The New Way To Have It All: First Baby, Then Love
By Genevieve Lill. Posted on .
In the introduction of the book you describe a time when your friends were settling down. Do you think the the urge to settle is biologically or socially motivated?
I had a whole group of friends get married in their late twenties and early thirties. And a lot of those marriages are breaking up now. That pressure to settle down is, I think, very socially motivated. There's enormous amounts of peer pressure to get married, especially for women.
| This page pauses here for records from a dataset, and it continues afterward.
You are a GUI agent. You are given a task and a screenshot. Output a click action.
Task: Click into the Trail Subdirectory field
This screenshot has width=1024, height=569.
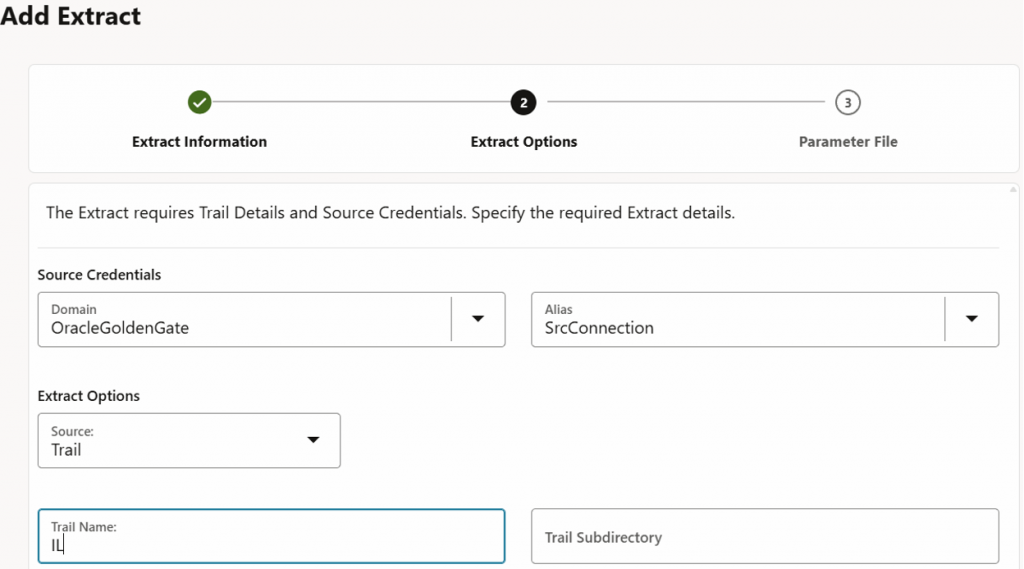point(765,537)
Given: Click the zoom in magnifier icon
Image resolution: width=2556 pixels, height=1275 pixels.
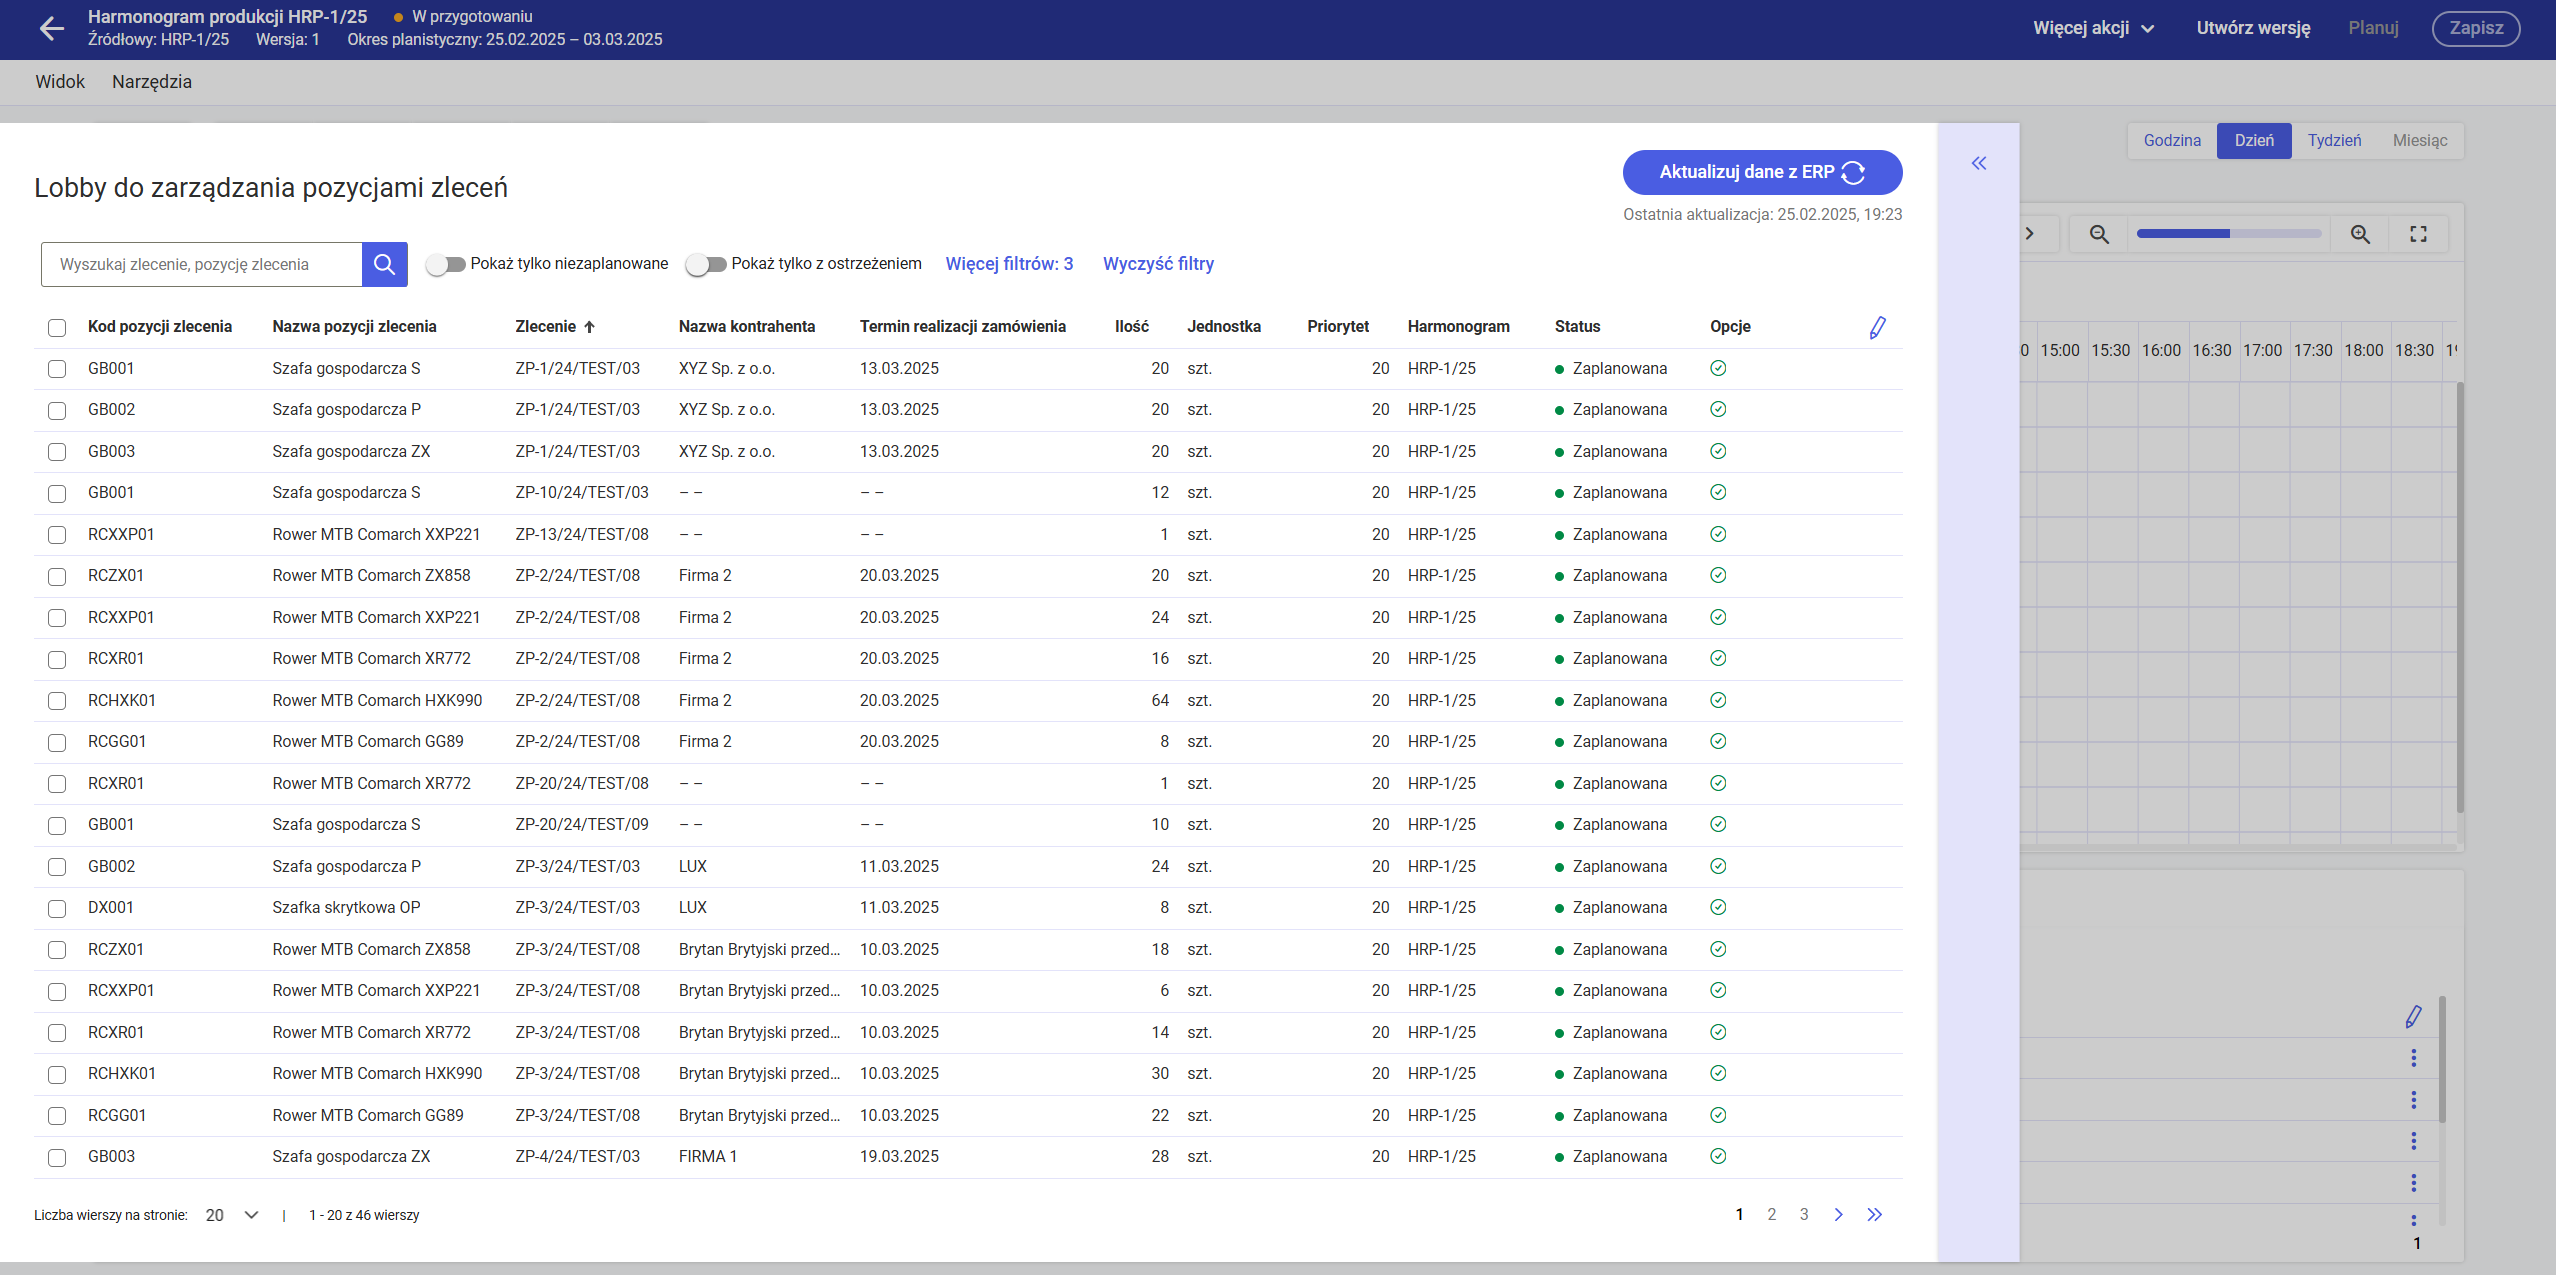Looking at the screenshot, I should point(2360,234).
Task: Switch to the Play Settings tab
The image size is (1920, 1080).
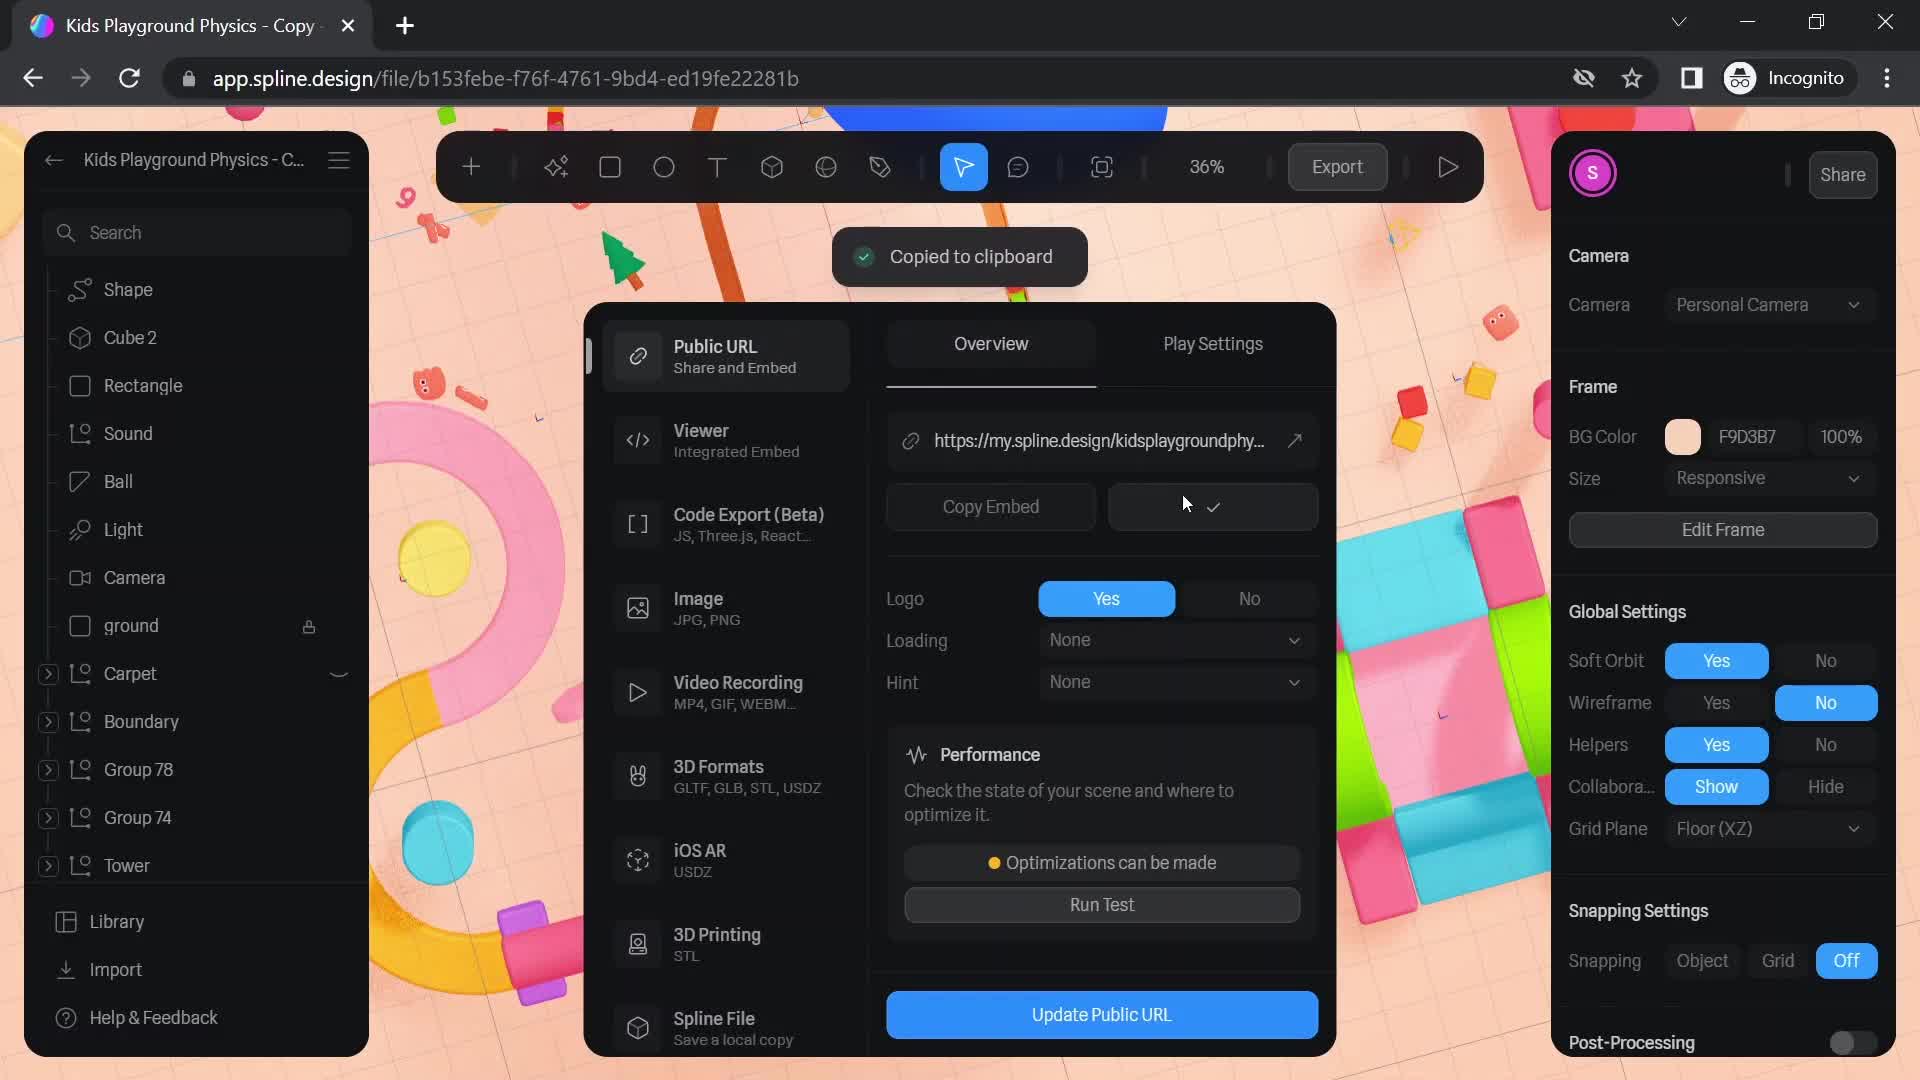Action: pyautogui.click(x=1212, y=344)
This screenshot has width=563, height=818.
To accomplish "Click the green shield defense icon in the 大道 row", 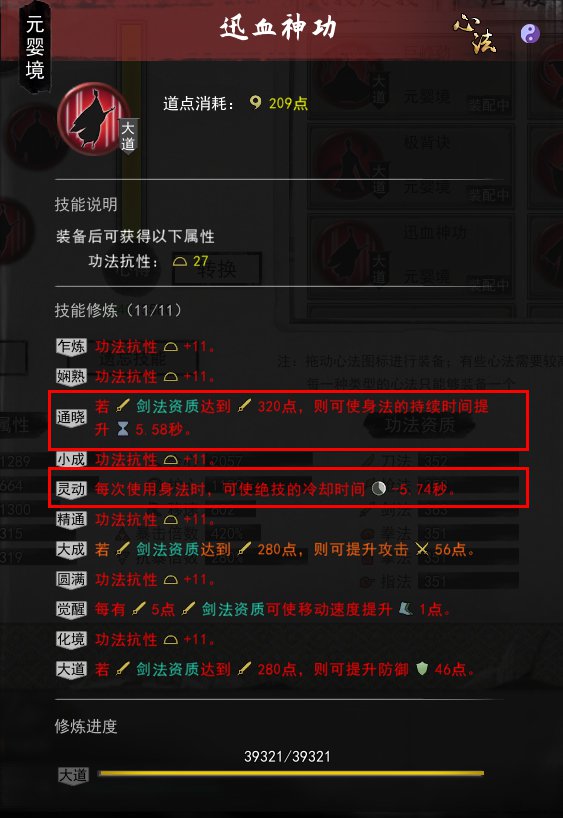I will tap(422, 669).
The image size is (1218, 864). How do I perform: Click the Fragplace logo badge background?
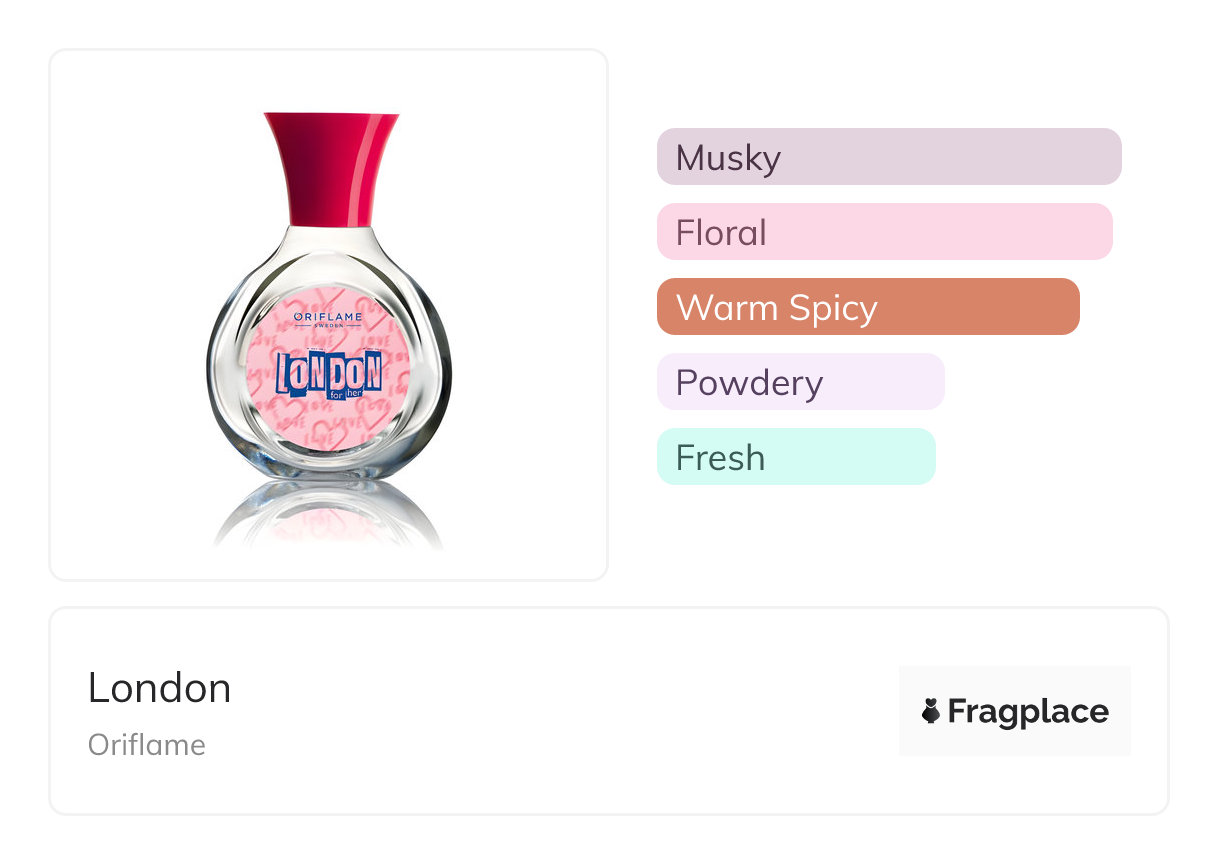tap(1014, 680)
There's still this idea in our society that a married woman has a little bit of superiority, that it's something she's "achieved." I hope my book will help change this culture so that marriage really is a choice, and it's one that you make because you love somebody and not because you think you should be married.
You point out that male fertility drops with age, just as a woman's does. Do you think this fact will get more attention once your book is out?
It's already gotten some attention in the press. In my book I talk to a number of men who have realized that they also face fertility issues. It's not as drastic as a woman's fertility—men can conceive babies well into their fifties. But more studies are coming out that say those kids have a higher risk of this or that.
It's important for men to be as aware of fertiliy as women are. I think men often blame women for fertility hysteria, but men need to realize that they have a responsibility, too. They need to be considerate about their girlfriend or fiancée or wife's fertility, and they should know that their fertility declines with age, too, albeit not as drastically as women's.